De acuerdo con Horkheimer, la agenda del capitalismo fue impuesta al trabajo científico. En consecuencia, la utilidad de saber no estuvo tanto en el análisis riguroso de un objeto de estudio como en el imperativo capitalista de escoger un objeto funcional a sus intereses. ¿A quién beneficia este saber? ¿A quién le es útil? ¿A quién perjudica? Si en algún momento los libros constituyeran una amenaza para el poder, tengamos por seguro que el escenario de Farenheit 451 se haría realidad, y surgirían teorías y categorías en los centros académicos más prestigiosos del mundo que demostrarían ampliamente la inconveniencia de leer. 

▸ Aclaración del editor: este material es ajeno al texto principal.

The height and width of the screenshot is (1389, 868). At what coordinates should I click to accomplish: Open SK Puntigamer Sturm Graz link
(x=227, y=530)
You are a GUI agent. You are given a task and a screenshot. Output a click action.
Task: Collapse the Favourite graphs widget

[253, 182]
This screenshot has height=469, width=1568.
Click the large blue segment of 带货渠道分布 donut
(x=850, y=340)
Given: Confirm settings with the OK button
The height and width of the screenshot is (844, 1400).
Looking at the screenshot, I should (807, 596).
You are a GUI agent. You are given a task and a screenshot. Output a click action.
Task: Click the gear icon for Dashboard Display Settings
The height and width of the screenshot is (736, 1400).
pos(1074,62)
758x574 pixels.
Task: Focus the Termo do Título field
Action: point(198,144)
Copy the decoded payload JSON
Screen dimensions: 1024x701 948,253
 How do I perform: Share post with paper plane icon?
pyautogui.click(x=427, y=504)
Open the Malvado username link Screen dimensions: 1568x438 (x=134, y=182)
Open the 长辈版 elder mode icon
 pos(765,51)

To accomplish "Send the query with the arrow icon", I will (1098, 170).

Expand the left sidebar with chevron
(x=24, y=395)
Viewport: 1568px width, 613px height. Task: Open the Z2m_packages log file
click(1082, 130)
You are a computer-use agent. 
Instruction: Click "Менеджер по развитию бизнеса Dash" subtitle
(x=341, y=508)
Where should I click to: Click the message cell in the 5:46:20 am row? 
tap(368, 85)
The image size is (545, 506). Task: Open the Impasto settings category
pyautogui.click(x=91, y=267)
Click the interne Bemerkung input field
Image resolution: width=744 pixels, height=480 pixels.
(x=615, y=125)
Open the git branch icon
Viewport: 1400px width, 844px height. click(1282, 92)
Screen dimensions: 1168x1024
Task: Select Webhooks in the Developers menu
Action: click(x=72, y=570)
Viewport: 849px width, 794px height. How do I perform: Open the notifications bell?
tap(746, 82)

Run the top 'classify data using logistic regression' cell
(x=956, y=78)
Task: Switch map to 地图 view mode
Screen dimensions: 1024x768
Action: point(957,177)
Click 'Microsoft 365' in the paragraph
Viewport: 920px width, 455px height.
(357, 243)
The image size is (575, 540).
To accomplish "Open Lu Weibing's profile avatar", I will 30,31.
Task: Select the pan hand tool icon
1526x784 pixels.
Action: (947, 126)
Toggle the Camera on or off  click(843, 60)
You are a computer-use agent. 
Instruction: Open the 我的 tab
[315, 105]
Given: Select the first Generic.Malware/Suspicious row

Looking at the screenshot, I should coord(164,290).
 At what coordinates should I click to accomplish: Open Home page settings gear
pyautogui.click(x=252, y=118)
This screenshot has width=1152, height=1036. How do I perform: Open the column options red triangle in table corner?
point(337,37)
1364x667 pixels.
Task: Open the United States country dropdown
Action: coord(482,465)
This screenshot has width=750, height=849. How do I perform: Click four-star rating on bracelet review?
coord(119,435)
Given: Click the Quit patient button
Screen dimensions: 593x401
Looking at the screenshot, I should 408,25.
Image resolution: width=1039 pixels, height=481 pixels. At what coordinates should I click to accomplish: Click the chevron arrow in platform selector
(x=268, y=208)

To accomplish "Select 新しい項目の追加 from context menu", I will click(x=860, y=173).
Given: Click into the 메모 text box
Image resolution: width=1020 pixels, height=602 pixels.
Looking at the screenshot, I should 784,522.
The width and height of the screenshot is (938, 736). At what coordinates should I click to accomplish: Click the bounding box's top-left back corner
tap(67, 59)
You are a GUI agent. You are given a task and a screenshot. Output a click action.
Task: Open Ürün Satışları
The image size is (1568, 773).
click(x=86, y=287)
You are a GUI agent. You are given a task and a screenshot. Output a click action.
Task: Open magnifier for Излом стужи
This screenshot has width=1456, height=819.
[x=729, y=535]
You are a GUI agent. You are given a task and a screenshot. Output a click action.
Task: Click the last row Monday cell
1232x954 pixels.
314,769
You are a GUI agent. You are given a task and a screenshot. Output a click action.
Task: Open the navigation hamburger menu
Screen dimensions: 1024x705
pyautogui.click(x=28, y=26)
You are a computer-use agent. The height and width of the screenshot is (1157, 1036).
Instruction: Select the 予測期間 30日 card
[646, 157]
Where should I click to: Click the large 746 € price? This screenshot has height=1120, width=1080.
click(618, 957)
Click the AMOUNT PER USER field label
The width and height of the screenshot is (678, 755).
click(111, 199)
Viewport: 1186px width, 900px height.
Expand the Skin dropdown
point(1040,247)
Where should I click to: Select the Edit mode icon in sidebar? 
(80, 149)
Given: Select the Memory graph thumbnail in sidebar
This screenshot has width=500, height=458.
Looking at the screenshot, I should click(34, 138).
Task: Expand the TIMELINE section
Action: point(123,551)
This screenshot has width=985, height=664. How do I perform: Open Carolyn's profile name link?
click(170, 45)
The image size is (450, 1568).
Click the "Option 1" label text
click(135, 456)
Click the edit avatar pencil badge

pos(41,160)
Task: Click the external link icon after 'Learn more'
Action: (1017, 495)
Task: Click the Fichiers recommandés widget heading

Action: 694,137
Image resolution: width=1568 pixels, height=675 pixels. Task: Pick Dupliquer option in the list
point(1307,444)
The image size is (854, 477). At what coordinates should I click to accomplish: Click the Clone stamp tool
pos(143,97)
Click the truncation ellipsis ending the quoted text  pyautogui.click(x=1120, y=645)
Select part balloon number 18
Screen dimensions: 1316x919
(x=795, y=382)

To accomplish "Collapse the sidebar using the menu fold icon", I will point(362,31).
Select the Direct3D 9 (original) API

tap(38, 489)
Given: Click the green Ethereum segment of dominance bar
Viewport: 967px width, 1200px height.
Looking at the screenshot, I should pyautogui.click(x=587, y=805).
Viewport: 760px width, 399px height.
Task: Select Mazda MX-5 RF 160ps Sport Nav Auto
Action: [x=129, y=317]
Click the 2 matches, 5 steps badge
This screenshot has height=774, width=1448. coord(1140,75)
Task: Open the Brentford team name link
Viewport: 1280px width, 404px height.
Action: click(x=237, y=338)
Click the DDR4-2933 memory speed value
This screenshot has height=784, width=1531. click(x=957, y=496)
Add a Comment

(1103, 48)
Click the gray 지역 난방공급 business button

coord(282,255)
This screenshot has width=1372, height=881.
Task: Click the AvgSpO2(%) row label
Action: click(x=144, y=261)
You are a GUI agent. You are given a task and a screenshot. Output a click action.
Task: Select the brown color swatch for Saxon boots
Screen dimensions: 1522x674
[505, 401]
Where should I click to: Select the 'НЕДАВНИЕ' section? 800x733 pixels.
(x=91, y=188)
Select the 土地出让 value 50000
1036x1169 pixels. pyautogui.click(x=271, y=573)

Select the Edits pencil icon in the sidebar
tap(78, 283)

Horkheimer observa que la teoría tradicional se movilizó en consonancia con el expansionista del capitalismo más que por superar paradigmas de conocimiento, de modo que, las razones que han guiado el desarrollo científico habría que buscarlas fuera del ámbito de las investigaciones académicas: en las cumbres de mandatarios, foros mundiales y directorios de megacorporaciones, diría hoy Horkheimer, para quien las conquistas de la ciencia han sido en realidad las conquistas del capitalismo, es decir del poder hegemónico. Décadas después, el colectivo decolonial profundizaría la crítica de las relaciones entre el saber y el poder mediante el desarrollo de la colonialidad del poder para dar cuenta de la continuidad de propósitos entre colonialidad y modernidad. La expansión de una teoría hay que apreciarla como parte de un proyecto colonizador, como lo exponen Aníbal Quijano, Walter Mignolo, Santiago Castro-Gómez y el grupo decolonial, pero, además, siguiendo a Horkheimer, como una evidencia, otra más, de la complicidad del saber con el poder. 

La actividad científica es parte de la división del trabajo, anota Horkheimer. La ciencia posee una función definida en la producción de conocimiento útil a propósitos extracientíficos, independientes del compromiso individual de cada científico con su labor. La ciencia es un área especializada en la producción de saber, una tecnología moral, un área dentro de la industria cultural.

Los aportes de la teoría crítica formulados en el seno de la Escuela de Frankfurt adquieren notoria vigencia en un contexto actual tan adverso al pensamiento crítico, en especial en lo que concierne al debate sobre las prácticas epistemológicas, la contextualización de la teoría y la confrontación contra el poder. Como lo advirtiera Edward Said, la preocupación de los humanistas en la profesionalización y el cultivo de la erudición derivó en que las humanidades percibieran el entorno social como una molestia, descuidando que, a fin de cuentas, un saber es lo que hacen aquellos que lo practican, es decir, que las humanidades son lo que piensan y lo que hacen los humanistas, y lo que hicieron la mayoría de ellos en los instantes más dolorosos de la humanidad fue resguardarse en su erudición, pero no emplear un ápice de su saber para transformar la desigualdad. Said nos dice con claridad que los humanistas le dieron la espalda a la humanidad.

Horkheimer contrasta la teoría tradicional con la teoría crítica pero ahondando más en la caracterización de la primera, en las implicancias de la relación que mantuvo con el capitalismo industrial. «Teoría tradicional y teoría crítica» es un agudo balance que arroja como resultado la necesidad de cambiar el modo en que se ha pensado y ejercido la teoría tradicionalmente, para reemplazarla por una teoría crítica frente a las determinaciones impuestas desde el capitalismo.